§ **Records shown**:

········

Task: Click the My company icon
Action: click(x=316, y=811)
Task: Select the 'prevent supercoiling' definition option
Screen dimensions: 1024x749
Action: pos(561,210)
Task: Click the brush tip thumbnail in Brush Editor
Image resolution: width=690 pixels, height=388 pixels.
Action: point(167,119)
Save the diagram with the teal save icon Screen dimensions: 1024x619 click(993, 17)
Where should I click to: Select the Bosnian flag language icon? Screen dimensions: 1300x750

········

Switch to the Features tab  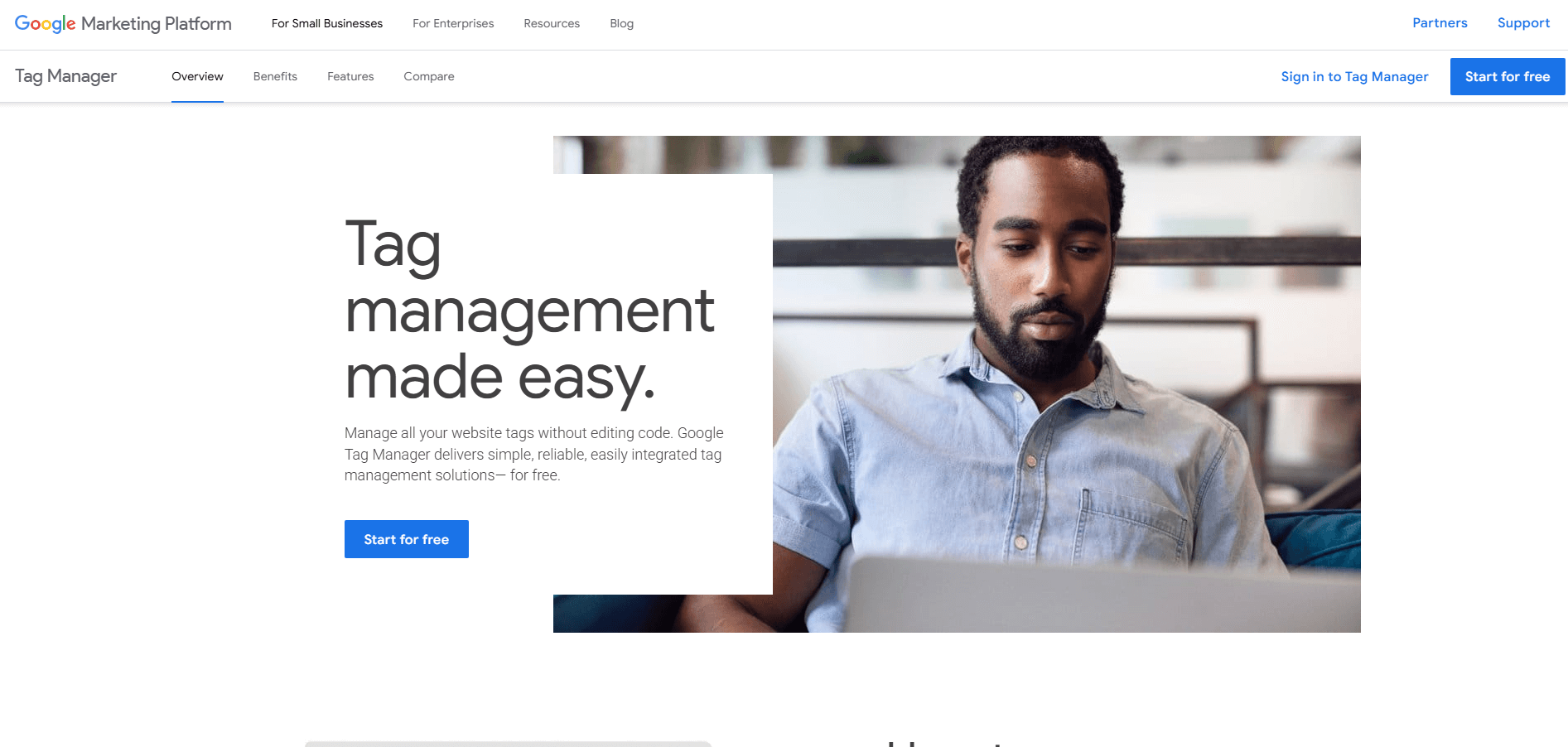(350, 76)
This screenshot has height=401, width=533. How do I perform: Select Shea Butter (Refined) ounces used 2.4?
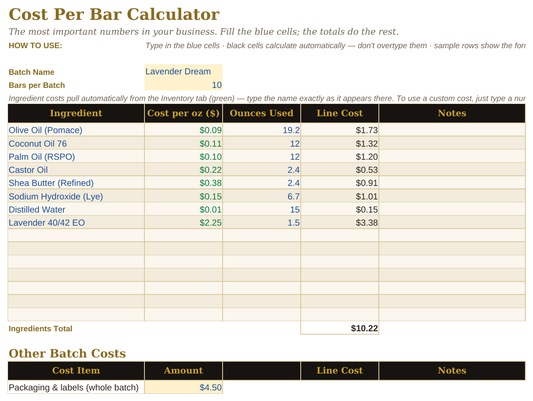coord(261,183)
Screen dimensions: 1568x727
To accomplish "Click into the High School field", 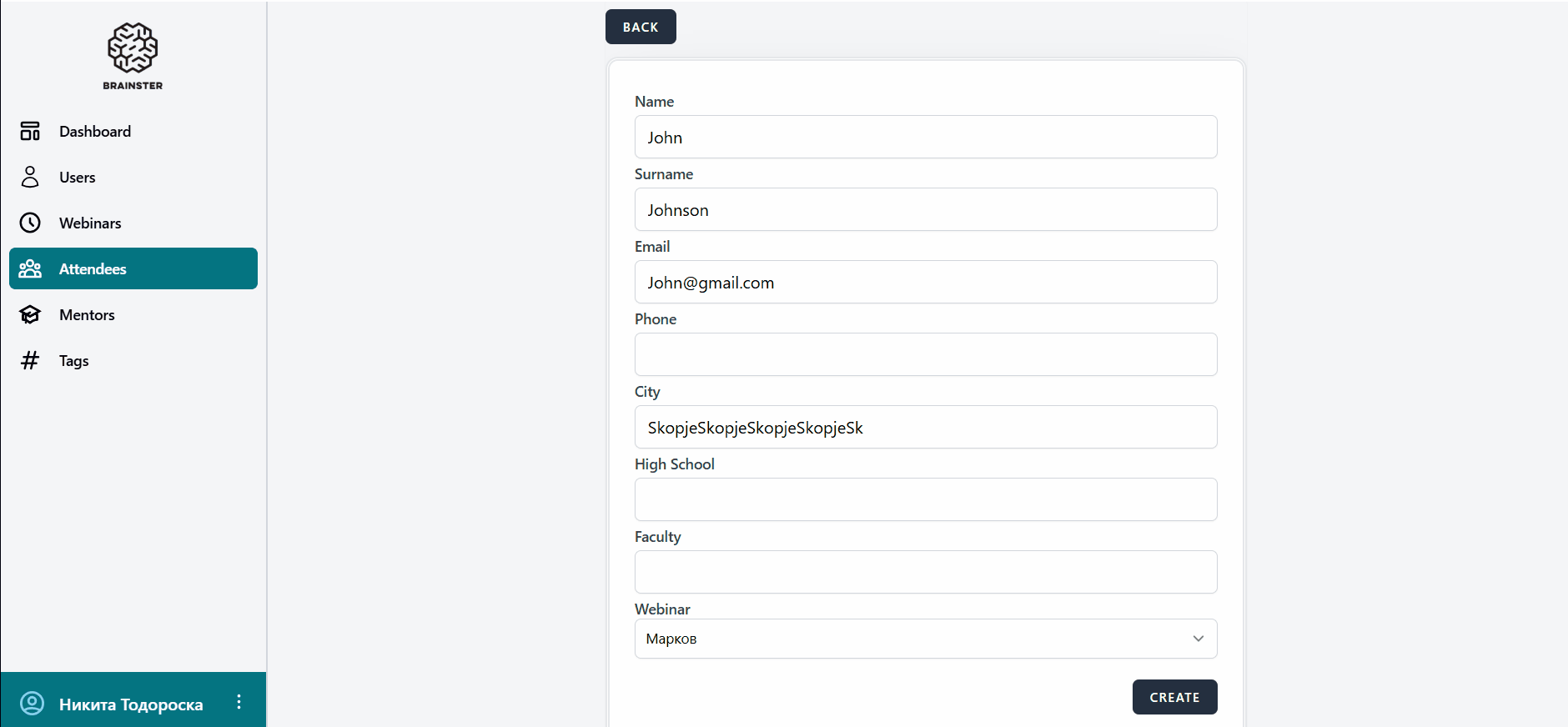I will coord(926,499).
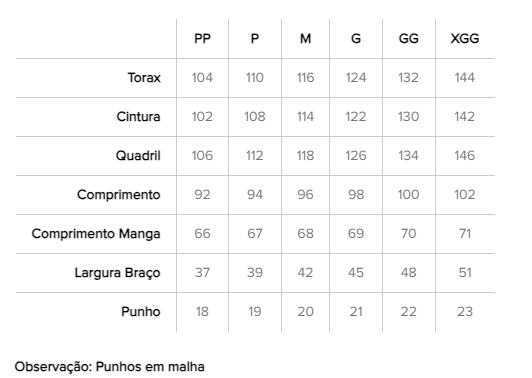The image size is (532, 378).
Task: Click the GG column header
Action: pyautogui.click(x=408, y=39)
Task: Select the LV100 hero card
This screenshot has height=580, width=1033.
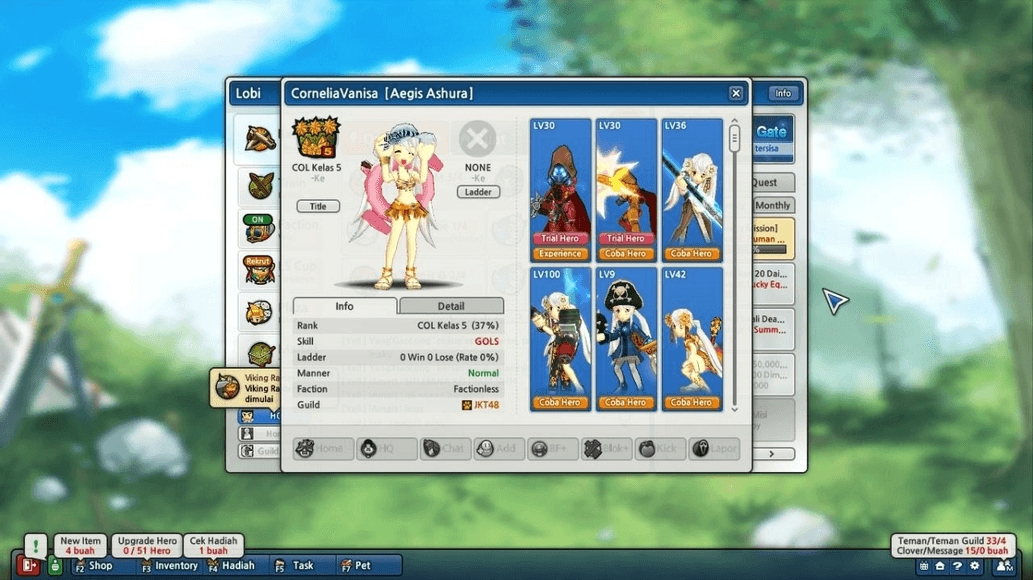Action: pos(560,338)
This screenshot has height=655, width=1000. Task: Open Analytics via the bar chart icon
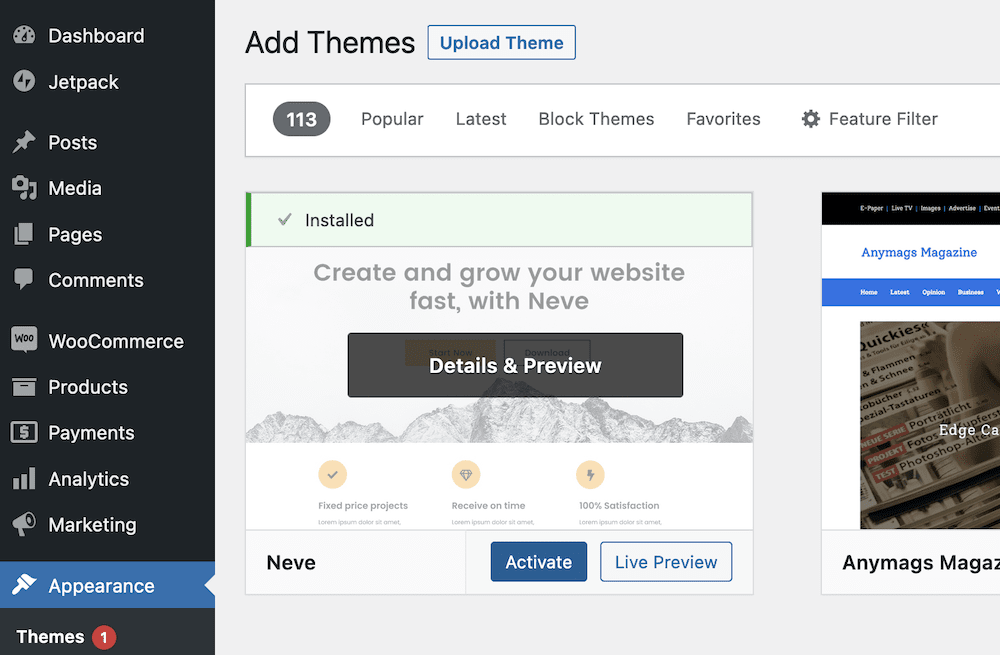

········

§ **Task to complete**: Leaving each picture behind, please give again exactly the lines above from the one with "Task: Select the LV100 hero card" through the one with "This screenshot has height=655, width=1000.", both included, and no others.

§ **Answer box**:
Task: Select the LV100 hero card
This screenshot has height=580, width=1033.
Action: pos(560,338)
This screenshot has height=655, width=1000. Task: Open Analytics via the bar chart icon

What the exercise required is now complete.